To make the difference between flow-based quality of service
and class-based quality of service clearer, consider an example: Internet
telephony. With a flow-based scheme, each telephone call gets its own resources
and guarantees. With a class-based scheme, all the telephone calls together get
the resources reserved for the class telephony. These resources cannot be taken
away by packets from the file transfer class or other classes, but no telephone
call gets any private resources reserved for it alone.
Expedited Forwarding
The choice of service classes is up to each operator, but since
packets are often forwarded between subnets run by different operators, IETF is
working on defining network-independent service classes. The simplest class is
expedited forwarding, so let us start with that
one. It is described in RFC 3246.
The idea behind expedited forwarding is very simple. Two
classes of service are available: regular and expedited. The vast majority of
the traffic is expected to be regular, but a small fraction of the packets are
expedited. The expedited packets should be able to transit the subnet as though
no other packets were present. A symbolic representation of this ''two-tube''
system is given in Fig. 5-39. Note that
there is still just one physical line. The two logical pipes shown in the figure
represent a way to reserve bandwidth, not a second physical line.
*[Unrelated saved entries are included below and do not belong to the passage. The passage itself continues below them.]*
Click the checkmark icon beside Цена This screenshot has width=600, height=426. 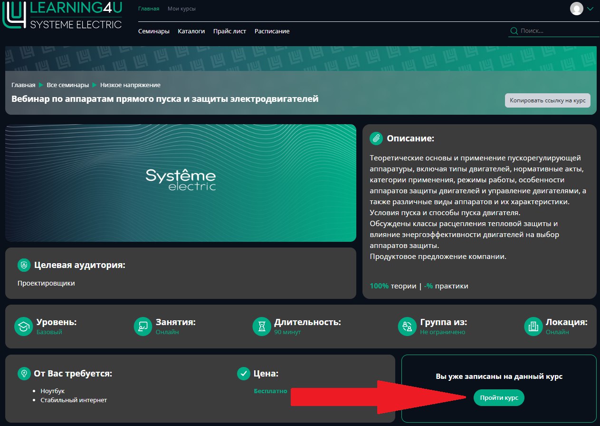point(243,374)
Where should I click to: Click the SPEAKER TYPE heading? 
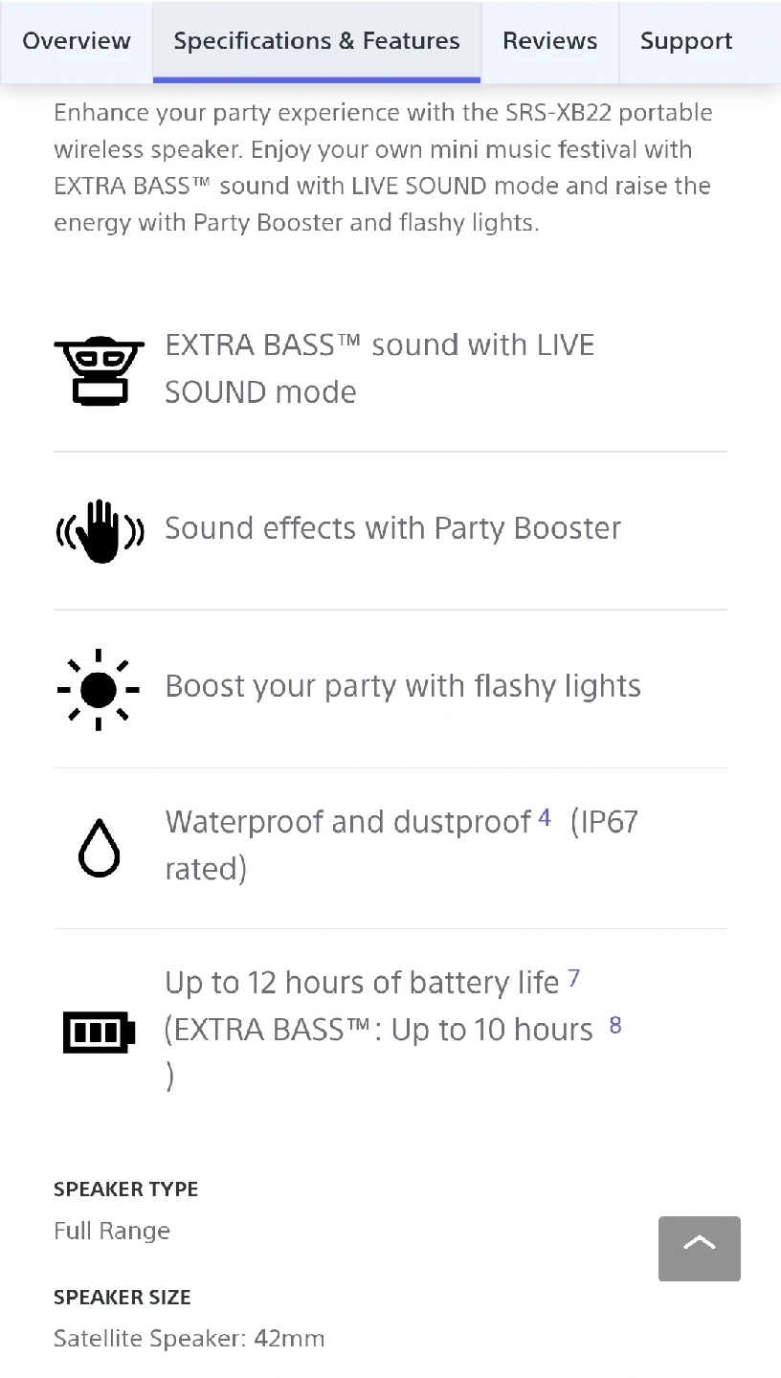pos(126,1189)
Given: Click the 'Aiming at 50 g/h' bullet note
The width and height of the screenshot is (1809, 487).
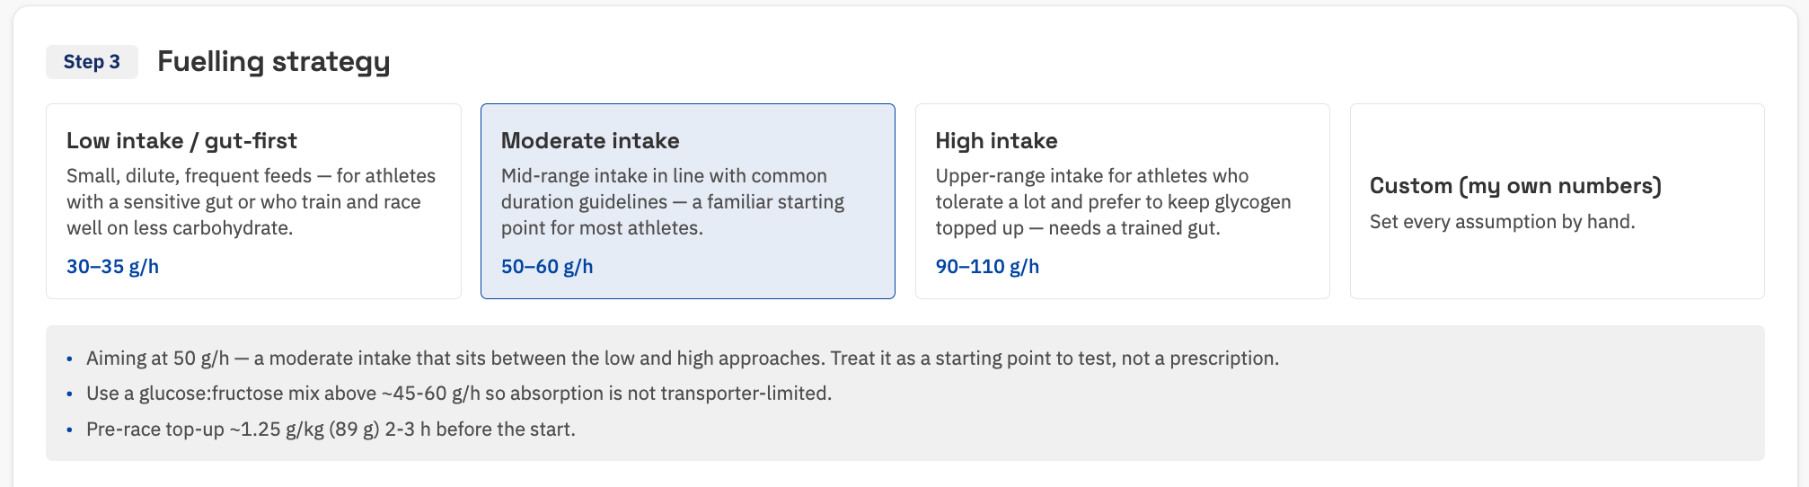Looking at the screenshot, I should coord(683,359).
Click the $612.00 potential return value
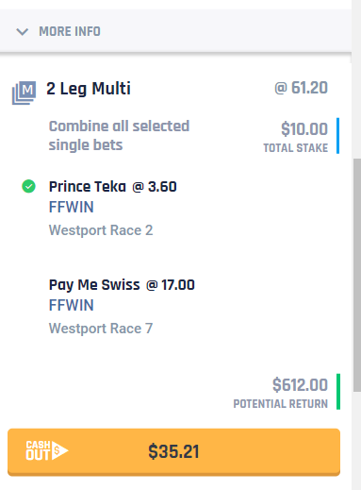This screenshot has height=490, width=361. point(300,385)
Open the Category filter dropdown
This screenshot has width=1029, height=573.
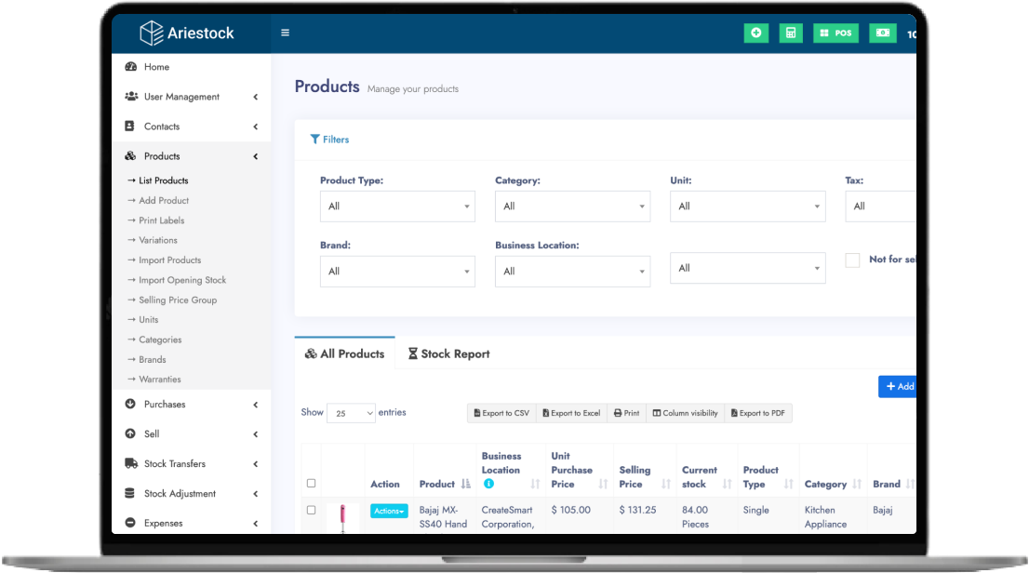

Figure 5-39. Expedited packets experience a traffic-free network.
One way to implement this strategy is to program the routers to
have two output queues for each outgoing line, one for expedited packets and one
for regular packets. When a packet arrives, it is queued accordingly. Packet
scheduling should use something like weighted fair queueing. For example, if 10%
of the traffic is expedited and 90% is regular, 20% of the bandwidth could be
dedicated to expedited traffic and the rest to regular traffic. Doing so would
give the expedited traffic twice as much bandwidth as it needs in order to
provide low delay for it. This allocation can be achieved by transmitting one
expedited packet for every four regular packets (assuming the size distribution
for both classes is similar). In this way, it is hoped that expedited packets
see an unloaded subnet, even when there is, in fact, a heavy load.
Assured Forwarding
A somewhat more elaborate scheme for managing the service
classes is called assured forwarding. It is
described in RFC 2597. It specifies that there shall be four priority classes,
each class having its own resources. In addition, it defines three discard
probabilities for packets that are undergoing congestion: low, medium, and high.
Taken together, these two factors define 12 service classes.
Figure 5-40 shows one
way packets might be processed under assured forwarding. Step 1 is to classify
the packets into one of the four priority classes. This step might be done on
the sending host (as shown in the figure) or in the ingress (first) router. The
advantage of doing classification on the sending host is that more information
is available about which packets belong to which flows there.
Figure 5-40. A possible implementation of the data flow for assured forwarding.
Step 2 is to mark the packets according to their class. A
header field is needed for this purpose. Fortunately, an 8-bit Type of service field is available in the IP header, as
we will see shortly. RFC 2597 specifies that six of these bits are to be used
for the service class, leaving coding room for historical service classes and
future ones.
Step 3 is to pass the packets through a shaper/dropper filter
that may delay or drop some of them to shape the four streams into acceptable
forms, for example, by using leaky or token buckets. If there are too many
packets, some of them may be discarded here, by discard category. More elaborate
schemes involving metering or feedback are also possible.
In this example, these three steps are performed on the sending
host, so the output stream is now fed into the ingress router. It is worth
noting that these steps may be performed by special networking software or even
the operating system, to avoid having to change existing applications.